Probably explains why I can't find it on the web. I don't have a text with me. I was hoping someone might know ...
 
magphys said:
IAssuming you have a muon moving at near light speed, it will generate a magnetic field due to its movement. I'm assuming there is no external magnetuc field present. How can I calculate the field produced please?
First, the magnetic field due to the negative muon current is the same as an electron at the same speed.
Second, calculate the field due to 1 Coulomb of electrons per second.
Third, multiply this result by 1.6 x 10-19 Coulombs per electron.
Fourth (this is the hard part), considering relativistic contraction of the EM field of a relativistic charged particle, what is the observed magnetic field of a single charged particle as a function of time?
 
That will be fun!

What I am really interested is knowing whether you could detect a stream of energetic muons purely by the magnetic field they produce and, if so, what kind of flux density to expect.
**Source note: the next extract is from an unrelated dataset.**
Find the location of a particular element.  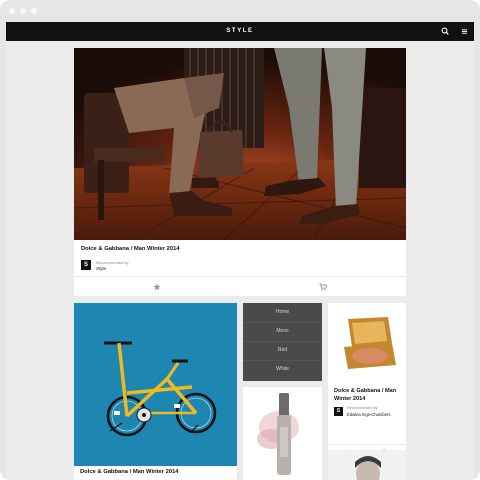

brand-title: STYLE is located at coordinates (240, 32).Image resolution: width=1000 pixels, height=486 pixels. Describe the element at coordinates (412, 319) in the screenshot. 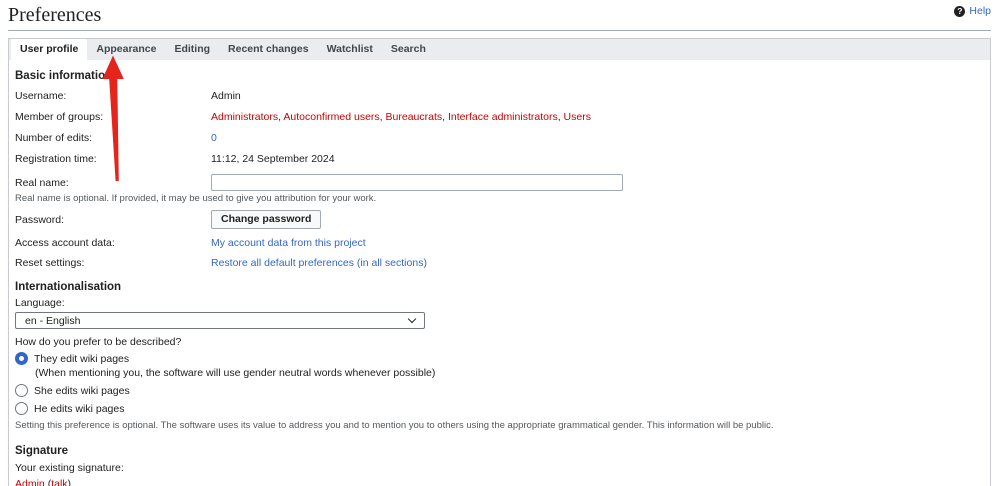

I'm guessing picoTesla (wild guess) or less?

Anyone guess what sort of magnetic field a cosmic ray muon might produce, for instance?
 
This is a classic lesson in making a problem too hard. You have a current element of qv, where q is the charge of a muon and v is the velocity. Calculate the magnetic field from that and you're done.
 
In order to completely understand the time-dependent field of a single relativistic muon, one way is first to consider a muon at rest, and then transform it to a relativistic reference frame using the Lorentz EM transformations. See the last four lines in:
http://pdg.lbl.gov/2009/reviews/rpp2009-rev-electromag-relations.pdf
The last four equations deal with the relativistic transformation of electric and magnetic fields. At rest, the muon has no external magnetic field. So only the last equation can transform an electric field of the muon at rest to a magnetic field of a relativistic muon.

[Added note] If you are 1 cm away from a muon with gamma = 10, the magnetic field pulse is picoseconds wide.